We're happy to report Kevin has fully renewed his confidence and enthusiasm and has replaced most of his lost gear. The top two photos were both taken by Kevin at Indian Beach, Ecola Beach State Park, not too far from where the wipeout occurred. For the first image, Kevin used a 3-stop Reverse ND Grad filter due to the position of the sun near the horizon and his LB ColorCombo to boost the color in the sky. For the second image, he combined a Singh-Ray Vari-N-Duo and 5-stop Mor-Slo ND filters to get a very long exposure and achieve a more "surreal" look.

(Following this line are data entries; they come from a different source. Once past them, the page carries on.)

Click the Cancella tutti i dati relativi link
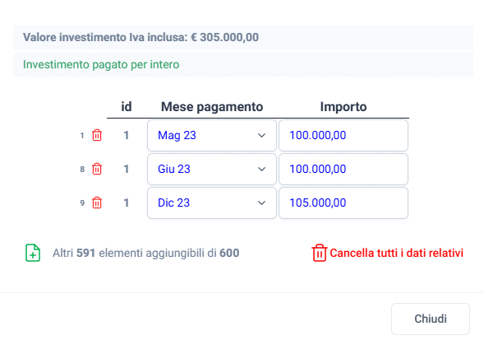The image size is (484, 340). pyautogui.click(x=396, y=253)
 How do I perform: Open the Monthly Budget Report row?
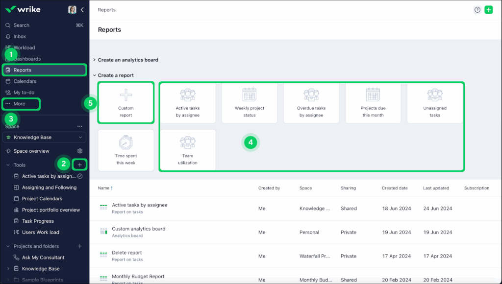[138, 277]
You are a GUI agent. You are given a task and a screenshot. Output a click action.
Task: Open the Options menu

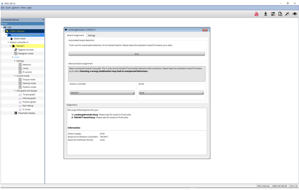(x=16, y=8)
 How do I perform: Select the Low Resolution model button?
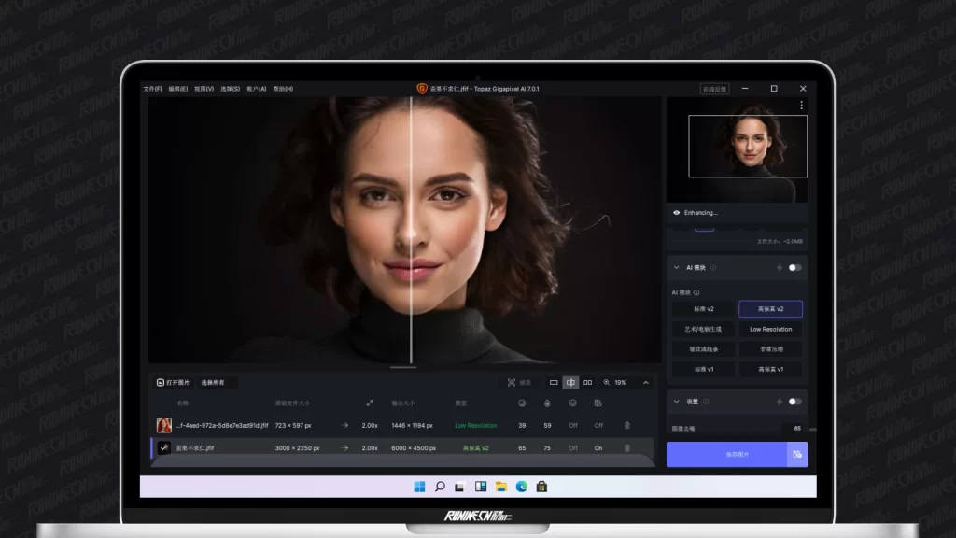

The third, fourth and sixth images are very recent photos made by Kevin. Image 3 was taken at Silver Falls State Park with the Vari-N-Duo. "This was a shot that I bracketed several times," says Kevin, "adjusting the neutral density to get the right water motion without blowing highlights. The filter's built-in polarizer kept the glare from becoming an issue and at the same time increased the saturation of the fall foliage. I took the fourth photo near Paradise in Mount Rainier National Park -- the home of many great sunsets. I used my LB ColorCombo and 3-Stop Soft ND Grad. In the winter, the snow acts as a great reflector for the sun's color. To capture the fairy tale beauty in the sixth (bottom) photo, taken at Hurricane Ridge in Olympic National Park, I used the LB ColorCombo."

The fifth image, showing Kevin at Bean Hollow Beach, California, just before he and his gear were washed into the surf, was taken by his friend John Harrison.

A visit to his website will quickly confirm that Kevin is totally back in business and continuing to shoot amazing images.